2013-03-25
Rethinking avoiding Apache
Somewhat recently I wrote about when I'd use a web server other than Apache (despite Apache's temptations). I've recently discovered that I need to change those opinions somewhat; Apache turns out to be much more usable than I expected in a constrained resources situation.
One of my recent hobbies has been testing DWiki in a low-memory virtual machine (as I mentioned once in passing). I did my primary testing using nginx because it had an SCGI gateway, but with that working I decided on a whim to see how Apache plus mod_wsgi would do in the same small VM. To be honest, I expected Apache to explode spectacularly under any sort of real concurrent connection load, driving the virtual machine into the ground in the process.

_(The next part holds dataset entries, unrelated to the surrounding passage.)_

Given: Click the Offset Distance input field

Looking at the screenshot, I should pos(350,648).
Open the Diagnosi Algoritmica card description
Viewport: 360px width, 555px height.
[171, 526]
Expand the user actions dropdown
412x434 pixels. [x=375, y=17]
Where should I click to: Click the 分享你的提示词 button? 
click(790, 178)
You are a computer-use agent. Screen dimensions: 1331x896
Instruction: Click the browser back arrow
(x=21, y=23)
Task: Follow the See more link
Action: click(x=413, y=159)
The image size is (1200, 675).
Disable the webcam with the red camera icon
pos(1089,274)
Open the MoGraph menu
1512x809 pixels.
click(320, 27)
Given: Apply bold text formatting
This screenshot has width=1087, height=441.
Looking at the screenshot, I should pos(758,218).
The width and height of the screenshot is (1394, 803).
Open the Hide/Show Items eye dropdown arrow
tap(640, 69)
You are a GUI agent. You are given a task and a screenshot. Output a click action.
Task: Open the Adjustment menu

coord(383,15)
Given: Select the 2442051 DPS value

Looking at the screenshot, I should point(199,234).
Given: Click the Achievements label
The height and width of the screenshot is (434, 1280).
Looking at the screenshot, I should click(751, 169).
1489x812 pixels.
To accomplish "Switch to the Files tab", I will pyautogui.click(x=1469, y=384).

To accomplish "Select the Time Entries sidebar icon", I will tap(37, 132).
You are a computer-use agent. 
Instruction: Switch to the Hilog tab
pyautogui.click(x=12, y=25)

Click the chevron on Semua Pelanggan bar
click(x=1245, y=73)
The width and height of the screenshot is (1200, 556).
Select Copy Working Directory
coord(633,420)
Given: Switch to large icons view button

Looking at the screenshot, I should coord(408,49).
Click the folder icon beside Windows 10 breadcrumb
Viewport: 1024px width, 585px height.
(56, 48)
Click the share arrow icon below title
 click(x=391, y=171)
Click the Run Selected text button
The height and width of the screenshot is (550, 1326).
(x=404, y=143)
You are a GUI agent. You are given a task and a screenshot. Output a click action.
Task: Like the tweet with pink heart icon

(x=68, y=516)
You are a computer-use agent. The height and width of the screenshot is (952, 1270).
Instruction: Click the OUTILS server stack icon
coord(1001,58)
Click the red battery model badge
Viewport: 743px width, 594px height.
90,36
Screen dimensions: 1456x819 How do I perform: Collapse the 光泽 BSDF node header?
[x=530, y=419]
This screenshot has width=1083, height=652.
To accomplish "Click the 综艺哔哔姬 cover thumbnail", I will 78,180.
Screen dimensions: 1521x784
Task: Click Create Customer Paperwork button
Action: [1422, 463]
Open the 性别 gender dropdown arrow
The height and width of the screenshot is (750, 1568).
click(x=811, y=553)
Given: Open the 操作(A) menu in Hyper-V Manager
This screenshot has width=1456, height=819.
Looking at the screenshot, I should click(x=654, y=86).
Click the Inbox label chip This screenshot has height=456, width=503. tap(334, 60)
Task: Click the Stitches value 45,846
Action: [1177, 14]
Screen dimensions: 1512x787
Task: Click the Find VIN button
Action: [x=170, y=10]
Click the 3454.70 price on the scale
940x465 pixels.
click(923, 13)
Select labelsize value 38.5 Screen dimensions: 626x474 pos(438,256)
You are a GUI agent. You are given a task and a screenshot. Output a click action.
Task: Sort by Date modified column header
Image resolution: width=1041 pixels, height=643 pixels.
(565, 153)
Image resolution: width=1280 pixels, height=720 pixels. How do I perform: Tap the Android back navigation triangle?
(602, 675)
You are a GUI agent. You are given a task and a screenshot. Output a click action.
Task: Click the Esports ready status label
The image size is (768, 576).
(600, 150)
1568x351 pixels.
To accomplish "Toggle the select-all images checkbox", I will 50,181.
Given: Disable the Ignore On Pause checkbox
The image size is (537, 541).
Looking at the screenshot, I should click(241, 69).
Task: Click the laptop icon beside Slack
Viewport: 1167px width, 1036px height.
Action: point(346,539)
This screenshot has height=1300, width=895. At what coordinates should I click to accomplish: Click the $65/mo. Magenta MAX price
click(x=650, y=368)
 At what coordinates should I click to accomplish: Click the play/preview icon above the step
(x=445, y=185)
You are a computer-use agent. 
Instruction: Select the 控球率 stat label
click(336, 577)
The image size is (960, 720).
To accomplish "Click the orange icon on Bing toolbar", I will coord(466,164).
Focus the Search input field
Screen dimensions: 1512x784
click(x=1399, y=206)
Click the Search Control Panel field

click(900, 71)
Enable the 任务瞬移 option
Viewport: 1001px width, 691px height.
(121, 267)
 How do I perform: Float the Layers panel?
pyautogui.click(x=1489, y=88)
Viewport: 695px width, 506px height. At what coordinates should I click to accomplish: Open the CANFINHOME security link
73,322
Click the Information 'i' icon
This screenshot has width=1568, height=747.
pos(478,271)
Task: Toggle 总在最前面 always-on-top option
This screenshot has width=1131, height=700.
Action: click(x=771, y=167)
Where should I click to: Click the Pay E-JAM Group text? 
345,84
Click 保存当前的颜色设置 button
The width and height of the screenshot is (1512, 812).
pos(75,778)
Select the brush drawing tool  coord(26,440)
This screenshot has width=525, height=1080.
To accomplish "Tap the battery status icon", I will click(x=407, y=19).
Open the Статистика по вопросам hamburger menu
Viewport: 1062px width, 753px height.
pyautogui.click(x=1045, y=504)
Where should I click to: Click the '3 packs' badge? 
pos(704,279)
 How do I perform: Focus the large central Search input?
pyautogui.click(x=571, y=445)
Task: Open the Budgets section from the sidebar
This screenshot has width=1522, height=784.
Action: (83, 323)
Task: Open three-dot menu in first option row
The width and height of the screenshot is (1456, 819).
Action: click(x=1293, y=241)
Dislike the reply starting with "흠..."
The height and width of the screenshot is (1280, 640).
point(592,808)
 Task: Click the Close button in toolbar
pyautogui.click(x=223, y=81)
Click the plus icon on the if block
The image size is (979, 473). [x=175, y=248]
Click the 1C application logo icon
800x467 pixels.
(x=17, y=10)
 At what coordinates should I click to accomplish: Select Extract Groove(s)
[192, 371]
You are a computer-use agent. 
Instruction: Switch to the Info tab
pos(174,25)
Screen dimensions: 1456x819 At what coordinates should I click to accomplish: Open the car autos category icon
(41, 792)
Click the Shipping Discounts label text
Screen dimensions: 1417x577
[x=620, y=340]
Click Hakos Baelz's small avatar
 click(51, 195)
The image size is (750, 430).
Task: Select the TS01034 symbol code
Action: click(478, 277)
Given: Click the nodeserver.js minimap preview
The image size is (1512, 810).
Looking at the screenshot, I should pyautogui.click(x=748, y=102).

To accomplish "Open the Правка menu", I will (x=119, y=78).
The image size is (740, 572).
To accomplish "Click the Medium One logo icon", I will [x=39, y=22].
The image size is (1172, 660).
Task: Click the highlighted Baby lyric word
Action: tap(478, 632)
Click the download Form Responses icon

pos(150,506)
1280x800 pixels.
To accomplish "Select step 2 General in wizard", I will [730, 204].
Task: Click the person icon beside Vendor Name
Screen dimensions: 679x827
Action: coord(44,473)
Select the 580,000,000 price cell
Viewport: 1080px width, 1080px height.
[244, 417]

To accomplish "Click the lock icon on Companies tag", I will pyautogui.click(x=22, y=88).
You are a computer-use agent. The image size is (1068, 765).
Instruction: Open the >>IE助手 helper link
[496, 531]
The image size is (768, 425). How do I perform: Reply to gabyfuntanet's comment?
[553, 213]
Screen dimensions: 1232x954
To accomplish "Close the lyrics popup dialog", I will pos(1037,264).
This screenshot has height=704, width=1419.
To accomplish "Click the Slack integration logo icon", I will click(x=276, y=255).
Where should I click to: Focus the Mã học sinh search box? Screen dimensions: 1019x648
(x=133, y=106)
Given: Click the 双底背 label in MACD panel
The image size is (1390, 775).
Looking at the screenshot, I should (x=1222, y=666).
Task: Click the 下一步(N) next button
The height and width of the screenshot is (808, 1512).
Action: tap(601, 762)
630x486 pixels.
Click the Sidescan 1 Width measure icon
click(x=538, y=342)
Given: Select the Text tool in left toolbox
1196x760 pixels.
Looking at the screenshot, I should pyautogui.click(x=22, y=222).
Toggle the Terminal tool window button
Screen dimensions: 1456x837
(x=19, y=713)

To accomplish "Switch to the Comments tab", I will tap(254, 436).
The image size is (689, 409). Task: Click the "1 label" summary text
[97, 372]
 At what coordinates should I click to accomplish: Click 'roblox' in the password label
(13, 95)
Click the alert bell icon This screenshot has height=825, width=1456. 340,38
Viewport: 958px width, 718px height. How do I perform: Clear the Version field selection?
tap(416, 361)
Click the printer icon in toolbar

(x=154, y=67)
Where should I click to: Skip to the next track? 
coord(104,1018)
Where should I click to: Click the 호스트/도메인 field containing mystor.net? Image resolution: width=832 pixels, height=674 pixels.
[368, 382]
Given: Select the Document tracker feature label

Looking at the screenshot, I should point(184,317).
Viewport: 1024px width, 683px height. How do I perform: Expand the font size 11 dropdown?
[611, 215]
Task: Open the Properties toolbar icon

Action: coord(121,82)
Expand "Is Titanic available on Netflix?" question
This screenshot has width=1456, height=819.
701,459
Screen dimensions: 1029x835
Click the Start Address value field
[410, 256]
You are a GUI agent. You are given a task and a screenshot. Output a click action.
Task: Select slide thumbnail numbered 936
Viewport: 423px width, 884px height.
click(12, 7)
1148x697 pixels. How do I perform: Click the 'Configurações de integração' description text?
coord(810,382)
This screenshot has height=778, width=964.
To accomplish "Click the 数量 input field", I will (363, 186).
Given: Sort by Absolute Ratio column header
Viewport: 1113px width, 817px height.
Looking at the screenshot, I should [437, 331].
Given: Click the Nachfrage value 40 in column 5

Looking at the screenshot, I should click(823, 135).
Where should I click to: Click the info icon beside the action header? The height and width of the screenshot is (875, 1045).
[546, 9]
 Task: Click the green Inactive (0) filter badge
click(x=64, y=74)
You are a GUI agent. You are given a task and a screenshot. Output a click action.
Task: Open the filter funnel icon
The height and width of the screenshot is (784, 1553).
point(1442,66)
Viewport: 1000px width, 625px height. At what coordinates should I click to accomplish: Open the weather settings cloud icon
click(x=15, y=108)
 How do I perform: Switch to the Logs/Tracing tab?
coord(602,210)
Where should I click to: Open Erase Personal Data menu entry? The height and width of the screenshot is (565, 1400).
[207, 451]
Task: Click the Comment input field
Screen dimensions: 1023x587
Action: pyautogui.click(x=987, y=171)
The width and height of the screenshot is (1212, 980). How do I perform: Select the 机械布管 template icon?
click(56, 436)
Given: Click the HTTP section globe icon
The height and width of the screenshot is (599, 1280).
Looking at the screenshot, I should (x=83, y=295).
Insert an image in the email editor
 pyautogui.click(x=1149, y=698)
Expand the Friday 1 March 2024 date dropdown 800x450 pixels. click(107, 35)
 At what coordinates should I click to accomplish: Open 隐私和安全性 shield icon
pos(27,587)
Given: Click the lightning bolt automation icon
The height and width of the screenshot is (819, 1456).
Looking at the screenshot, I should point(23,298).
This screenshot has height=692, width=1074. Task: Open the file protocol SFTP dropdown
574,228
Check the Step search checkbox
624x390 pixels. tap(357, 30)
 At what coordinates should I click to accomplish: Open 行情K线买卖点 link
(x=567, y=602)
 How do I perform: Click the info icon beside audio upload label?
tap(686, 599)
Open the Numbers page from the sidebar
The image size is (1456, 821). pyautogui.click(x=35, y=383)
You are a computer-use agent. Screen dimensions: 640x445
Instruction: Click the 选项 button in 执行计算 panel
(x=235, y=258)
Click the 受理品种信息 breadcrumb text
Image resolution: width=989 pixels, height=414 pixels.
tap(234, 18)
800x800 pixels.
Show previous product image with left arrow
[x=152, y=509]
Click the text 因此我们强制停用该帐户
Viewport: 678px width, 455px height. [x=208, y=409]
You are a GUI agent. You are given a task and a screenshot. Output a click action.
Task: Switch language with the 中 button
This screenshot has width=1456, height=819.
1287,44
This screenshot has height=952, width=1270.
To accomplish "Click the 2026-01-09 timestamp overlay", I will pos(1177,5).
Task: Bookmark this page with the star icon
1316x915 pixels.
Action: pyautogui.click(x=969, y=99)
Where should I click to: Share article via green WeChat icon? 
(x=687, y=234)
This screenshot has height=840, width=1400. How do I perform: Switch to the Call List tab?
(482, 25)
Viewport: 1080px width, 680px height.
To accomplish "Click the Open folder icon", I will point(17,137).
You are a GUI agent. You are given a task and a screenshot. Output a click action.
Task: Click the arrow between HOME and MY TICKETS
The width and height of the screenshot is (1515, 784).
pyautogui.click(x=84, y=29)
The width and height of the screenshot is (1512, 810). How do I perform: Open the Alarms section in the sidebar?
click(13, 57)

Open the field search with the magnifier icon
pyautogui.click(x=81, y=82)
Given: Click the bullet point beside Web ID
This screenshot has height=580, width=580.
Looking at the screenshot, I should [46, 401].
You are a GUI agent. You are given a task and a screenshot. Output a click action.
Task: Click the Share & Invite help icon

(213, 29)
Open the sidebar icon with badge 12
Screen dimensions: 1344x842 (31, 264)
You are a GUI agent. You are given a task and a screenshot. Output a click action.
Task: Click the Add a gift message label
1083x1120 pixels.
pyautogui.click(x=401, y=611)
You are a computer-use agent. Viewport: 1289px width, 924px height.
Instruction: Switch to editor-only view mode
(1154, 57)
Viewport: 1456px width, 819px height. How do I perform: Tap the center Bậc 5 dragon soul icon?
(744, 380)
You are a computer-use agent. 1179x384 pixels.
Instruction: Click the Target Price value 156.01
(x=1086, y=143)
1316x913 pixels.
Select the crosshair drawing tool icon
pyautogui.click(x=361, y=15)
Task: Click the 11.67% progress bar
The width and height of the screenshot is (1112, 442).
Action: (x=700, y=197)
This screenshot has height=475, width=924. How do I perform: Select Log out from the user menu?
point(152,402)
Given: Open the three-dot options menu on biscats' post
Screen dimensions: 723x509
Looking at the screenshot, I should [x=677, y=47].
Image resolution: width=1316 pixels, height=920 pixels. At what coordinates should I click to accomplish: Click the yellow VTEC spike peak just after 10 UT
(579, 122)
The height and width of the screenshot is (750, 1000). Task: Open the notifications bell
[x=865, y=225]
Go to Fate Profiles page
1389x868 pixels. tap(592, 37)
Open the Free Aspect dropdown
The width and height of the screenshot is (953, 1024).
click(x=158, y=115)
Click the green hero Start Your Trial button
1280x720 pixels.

To my total surprise, this did not happen. Not at all. Instead a more or less stock Ubuntu 12.04 Apache plus mod_wsgi setup handily dealt with all of the load I could throw at it. In my limited testing it was actually slightly faster on average than my nginx setup, dealt better with really extreme numbers of concurrent connections, and still left the machine with free memory. It was also easier to manage than my nginx lashup, which needed a separate system to run and restart the SCGI-based WSGI server that nginx talked to.
Part of this seems to be that Ubuntu 12.04 has sensible (ie small) Apache configuration settings. Another part is that mod_wsgi totally isolates the WSGI serving into separate processes (although they are still Apache processes). But regardless of all of this the whole setup just works and does so in an environment where I had previously expected Apache to be completely unsuitable. I am metaphorically eating my hat right about now.
(If I ever do deploy DWiki into such an environment, Apache plus mod_wsgi is now going to be my first choice. Not for performance, I doubt there's any meaningful practical difference, but because it's easier to manage because everything is in one spot and mod_wsgi has good support for easy code reloads.)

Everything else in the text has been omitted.